DATA LISTING:
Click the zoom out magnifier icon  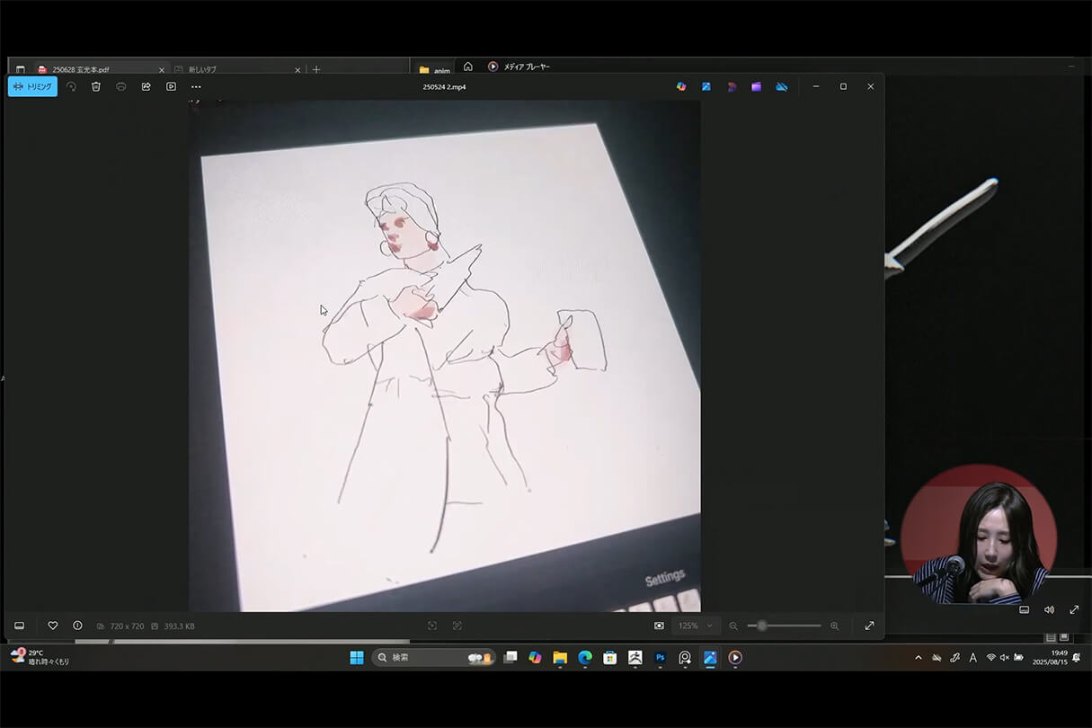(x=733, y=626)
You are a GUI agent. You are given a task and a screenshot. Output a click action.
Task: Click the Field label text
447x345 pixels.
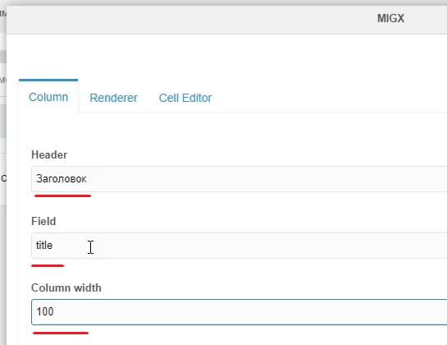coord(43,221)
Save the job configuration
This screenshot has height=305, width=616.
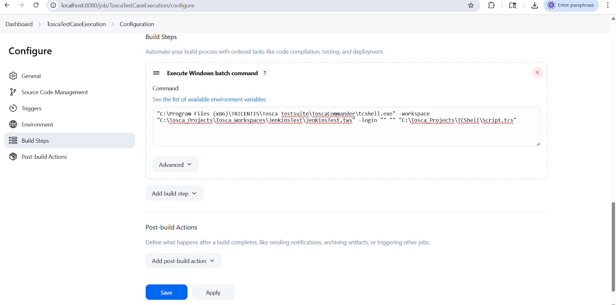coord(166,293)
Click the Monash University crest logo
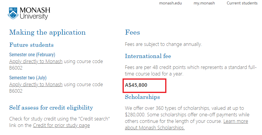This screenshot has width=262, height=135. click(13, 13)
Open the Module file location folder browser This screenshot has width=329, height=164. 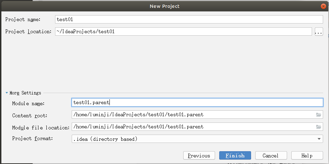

TASK:
Extract, word for word, every line from the one holding "You are a GUI" through the closing line of the data above. Do not include any pictures.

YOUR RESPONSE:
You are a GUI agent. You are given a task and a screenshot. Output a click action.
Task: Click the Field label text
447x345 pixels.
coord(43,221)
Save the job configuration
This screenshot has height=305, width=616.
coord(166,293)
Click the Monash University crest logo
This screenshot has width=262, height=135. click(13, 13)
Open the Module file location folder browser This screenshot has width=329, height=164. 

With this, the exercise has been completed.